Oh I see where the sorting helps!
Code: [Select]
_TITLE "Searching for large sets of Anagrams with same characters, loading data..."
DIM SHARED w$(30000): DIM SHARED er$: er$ = "999"
index = 0: t = TIMER
OPEN "unixdict.txt" FOR INPUT AS #1
WHILE NOT (EOF(1))
    INPUT #1, wd$
    IF LEN(wd$) > 2 THEN index = index + 1: w$(index) = order$(wd$) + "!" + wd$
WEND
CLOSE #1
QSort 0, index
FOR i = 1 TO index - 1
    IF first$(w$(i)) = first$(w$(i + 1)) AND flag THEN b$ = b$ + ", " + w2$(w$(i + 1)): cnt = cnt + 1
    IF first$(w$(i)) = first$(w$(i + 1)) AND flag = 0 THEN b$ = w2$(w$(i)) + ", " + w2$(w$(i + 1)): cnt = 2: flag = -1
    IF first$(w$(i)) <> first$(w$(i + 1)) THEN
        IF cnt > 4 THEN PRINT b$
        cnt = 0: b$ = "": flag = 0
    END IF
NEXT
PRINT "Done !!! "; TIMER - t

FUNCTION order$ (word$)
    DIM a(26)
    FOR i = 1 TO LEN(word$)
        ac = ASC(MID$(word$, i, 1)) - 96
        IF 0 < ac AND ac < 27 THEN a(ac) = a(ac) + 1 ELSE flag = 1
    NEXT
    b$ = ""
    FOR i = 1 TO 26: b$ = b$ + LTRIM$(STR$(a(i))): NEXT
    IF flag THEN er$ = STR$(VAL(er$) - 1)
    IF flag <> 1 THEN order$ = b$ ELSE order$ = er$
END FUNCTION

SUB QSort (Start, Finish)
    i = Start: j = Finish: x$ = w$(INT((i + j) / 2))
    WHILE i <= j
        WHILE w$(i) < x$: i = i + 1: WEND
        WHILE w$(j) > x$: j = j - 1: WEND
        IF i <= j THEN
            a$ = w$(i): w$(i) = w$(j): w$(j) = a$
            i = i + 1: j = j - 1
        END IF
    WEND
    IF j > Start THEN QSort Start, j
    IF i < Finish THEN QSort i, Finish
END SUB

FUNCTION first$ (wd$)
    first$ = MID$(wd$, 1, INSTR(wd$, "!") - 1)
END FUNCTION

FUNCTION w2$ (wd$)
    w2 = MID$(wd$, INSTR(wd$, "!") + 1)
END FUNCTION

Mike Lobanovsky

  • Guest
Re: Anagrams
« Reply #6 on: December 06, 2017, 11:24:24 AM »
... I nominate Ruby as the winner

By common rules of the game, RosettaCode discourages the use of specialized libraries for solving the challenges and withdraws the offending code mercilessly from the race. The competing languages are supposed to be using those features and capabilities only that are integral to the respective language as provided originally in its engine by its developer(s).

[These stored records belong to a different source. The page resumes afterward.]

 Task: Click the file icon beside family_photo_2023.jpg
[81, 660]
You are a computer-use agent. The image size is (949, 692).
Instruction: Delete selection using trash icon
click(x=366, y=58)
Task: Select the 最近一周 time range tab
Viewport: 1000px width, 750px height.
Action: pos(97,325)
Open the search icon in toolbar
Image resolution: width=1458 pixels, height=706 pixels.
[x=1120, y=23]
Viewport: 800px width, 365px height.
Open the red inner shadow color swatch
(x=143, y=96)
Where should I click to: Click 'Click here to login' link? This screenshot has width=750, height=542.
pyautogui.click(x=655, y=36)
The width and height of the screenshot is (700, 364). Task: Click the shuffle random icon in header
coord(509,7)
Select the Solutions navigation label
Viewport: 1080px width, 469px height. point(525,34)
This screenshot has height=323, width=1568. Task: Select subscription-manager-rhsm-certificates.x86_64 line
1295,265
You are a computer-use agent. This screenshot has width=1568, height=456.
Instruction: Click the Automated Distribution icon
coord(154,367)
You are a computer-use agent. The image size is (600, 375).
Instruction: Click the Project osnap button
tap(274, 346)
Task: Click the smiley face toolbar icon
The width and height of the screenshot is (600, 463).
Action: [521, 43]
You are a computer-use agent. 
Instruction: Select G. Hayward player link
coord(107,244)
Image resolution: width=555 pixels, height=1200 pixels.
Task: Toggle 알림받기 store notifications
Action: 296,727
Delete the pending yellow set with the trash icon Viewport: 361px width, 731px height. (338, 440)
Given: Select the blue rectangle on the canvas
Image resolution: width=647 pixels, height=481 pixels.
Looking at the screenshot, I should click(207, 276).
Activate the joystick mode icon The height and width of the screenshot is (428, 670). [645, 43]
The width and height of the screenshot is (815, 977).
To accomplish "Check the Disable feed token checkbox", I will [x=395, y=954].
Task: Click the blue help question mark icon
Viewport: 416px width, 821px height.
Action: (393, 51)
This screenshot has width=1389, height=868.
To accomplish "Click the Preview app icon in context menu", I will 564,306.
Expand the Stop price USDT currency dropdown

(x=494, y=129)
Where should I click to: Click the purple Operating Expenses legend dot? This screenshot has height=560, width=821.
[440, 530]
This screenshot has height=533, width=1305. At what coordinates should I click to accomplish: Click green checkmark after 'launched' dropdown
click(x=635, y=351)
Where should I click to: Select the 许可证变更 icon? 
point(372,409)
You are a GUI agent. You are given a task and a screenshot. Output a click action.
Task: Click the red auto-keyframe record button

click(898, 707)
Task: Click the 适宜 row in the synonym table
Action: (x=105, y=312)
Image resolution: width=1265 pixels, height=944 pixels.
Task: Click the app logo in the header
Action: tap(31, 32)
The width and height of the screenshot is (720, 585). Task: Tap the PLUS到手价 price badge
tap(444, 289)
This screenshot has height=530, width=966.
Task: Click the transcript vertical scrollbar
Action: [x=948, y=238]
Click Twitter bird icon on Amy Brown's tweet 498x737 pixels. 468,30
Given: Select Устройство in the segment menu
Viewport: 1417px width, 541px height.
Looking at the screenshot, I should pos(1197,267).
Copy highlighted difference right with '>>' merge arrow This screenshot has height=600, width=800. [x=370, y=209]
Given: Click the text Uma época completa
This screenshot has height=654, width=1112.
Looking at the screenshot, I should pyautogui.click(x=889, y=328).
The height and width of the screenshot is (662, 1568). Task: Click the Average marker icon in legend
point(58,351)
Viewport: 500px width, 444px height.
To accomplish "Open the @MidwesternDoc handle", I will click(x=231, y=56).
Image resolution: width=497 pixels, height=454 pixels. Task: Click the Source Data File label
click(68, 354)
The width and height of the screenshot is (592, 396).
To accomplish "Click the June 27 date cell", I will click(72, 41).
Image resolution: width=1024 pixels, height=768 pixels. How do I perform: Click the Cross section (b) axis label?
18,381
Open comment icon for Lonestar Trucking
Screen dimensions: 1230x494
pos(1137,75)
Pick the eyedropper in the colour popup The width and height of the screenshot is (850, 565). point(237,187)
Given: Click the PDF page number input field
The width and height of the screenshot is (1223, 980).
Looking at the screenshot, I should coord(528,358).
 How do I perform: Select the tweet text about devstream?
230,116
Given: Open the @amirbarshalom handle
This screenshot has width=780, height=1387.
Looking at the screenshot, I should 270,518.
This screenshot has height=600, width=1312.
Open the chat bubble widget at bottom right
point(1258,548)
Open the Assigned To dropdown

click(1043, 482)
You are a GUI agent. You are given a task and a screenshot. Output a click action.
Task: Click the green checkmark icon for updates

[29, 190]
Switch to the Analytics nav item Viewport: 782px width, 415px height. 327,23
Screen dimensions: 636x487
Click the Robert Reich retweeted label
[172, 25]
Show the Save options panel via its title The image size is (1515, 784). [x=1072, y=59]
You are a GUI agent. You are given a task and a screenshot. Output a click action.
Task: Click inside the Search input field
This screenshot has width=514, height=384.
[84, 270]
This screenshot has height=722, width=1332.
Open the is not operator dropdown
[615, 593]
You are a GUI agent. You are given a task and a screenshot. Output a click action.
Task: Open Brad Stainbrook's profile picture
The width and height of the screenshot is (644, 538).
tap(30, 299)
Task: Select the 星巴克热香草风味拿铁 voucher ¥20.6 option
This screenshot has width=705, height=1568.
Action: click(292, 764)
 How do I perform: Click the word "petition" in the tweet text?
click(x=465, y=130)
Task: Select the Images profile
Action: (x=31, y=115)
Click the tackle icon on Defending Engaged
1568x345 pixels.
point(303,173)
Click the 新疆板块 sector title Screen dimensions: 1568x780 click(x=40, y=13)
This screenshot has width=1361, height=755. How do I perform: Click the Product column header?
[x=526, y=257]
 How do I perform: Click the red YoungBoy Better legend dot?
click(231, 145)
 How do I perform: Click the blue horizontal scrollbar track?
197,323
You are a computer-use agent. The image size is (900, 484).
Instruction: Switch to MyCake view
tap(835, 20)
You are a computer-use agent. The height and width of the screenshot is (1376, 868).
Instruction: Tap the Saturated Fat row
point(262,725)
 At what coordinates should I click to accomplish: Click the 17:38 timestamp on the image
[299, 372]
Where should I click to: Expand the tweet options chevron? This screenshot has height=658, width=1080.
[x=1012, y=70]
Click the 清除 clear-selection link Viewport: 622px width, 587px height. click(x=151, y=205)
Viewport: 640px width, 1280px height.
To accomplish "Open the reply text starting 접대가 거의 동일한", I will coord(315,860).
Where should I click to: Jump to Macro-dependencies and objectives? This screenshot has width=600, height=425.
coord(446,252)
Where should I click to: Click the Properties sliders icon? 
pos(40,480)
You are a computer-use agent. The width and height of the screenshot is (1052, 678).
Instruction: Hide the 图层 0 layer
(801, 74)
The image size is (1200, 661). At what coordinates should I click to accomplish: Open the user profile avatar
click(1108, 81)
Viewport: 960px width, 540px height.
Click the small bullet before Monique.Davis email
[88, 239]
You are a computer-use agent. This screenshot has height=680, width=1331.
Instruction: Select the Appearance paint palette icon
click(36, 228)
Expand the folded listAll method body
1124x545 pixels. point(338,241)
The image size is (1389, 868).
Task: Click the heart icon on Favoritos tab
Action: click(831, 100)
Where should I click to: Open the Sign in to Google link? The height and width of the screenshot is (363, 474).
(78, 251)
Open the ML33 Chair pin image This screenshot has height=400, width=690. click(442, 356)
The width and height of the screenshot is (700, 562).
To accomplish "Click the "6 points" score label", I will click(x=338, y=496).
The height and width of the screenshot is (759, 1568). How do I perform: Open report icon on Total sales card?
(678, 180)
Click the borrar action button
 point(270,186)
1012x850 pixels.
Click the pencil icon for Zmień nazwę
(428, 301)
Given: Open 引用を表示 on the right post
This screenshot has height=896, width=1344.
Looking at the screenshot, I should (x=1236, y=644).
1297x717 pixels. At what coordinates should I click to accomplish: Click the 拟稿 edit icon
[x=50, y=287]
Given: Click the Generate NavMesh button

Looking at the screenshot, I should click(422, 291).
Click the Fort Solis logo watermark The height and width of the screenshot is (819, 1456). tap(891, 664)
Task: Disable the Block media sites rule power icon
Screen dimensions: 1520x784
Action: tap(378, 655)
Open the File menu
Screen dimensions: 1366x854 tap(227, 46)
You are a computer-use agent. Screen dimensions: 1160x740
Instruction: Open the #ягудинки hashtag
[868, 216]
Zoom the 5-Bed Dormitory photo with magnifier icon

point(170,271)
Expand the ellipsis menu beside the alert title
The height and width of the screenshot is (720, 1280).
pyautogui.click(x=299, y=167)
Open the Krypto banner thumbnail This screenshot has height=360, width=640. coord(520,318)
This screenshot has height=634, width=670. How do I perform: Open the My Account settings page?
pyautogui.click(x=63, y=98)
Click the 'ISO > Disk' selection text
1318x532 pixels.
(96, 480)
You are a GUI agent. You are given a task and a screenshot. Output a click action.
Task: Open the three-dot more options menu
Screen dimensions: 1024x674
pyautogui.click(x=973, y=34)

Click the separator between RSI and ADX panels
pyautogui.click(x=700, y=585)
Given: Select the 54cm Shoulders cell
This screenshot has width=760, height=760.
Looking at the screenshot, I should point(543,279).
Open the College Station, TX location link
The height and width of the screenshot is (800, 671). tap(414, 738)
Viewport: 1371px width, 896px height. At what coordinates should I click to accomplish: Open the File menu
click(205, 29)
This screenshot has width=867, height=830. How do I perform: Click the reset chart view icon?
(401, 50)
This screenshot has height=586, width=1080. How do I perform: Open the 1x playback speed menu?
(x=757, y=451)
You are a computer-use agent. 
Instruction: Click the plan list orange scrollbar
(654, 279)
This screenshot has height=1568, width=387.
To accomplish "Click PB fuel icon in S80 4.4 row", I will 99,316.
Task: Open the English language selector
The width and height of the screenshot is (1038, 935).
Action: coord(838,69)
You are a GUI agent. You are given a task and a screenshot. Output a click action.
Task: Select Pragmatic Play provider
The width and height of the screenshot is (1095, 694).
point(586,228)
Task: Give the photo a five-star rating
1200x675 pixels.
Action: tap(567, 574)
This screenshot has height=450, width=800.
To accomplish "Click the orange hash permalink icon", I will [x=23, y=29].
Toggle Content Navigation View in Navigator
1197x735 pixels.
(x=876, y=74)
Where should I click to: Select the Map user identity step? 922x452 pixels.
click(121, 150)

On closer examination of submissions that claim "brevity and clarity", you'll notice that almost all of them (your "winner" language included) are outright cheats built around "uses", "using", "import", "imports", etc. of 3rd party modules such as regexp, hashing, dictionaries, sorting algos and the like. The "shorter" and "clearer" the code, the more severe the offense.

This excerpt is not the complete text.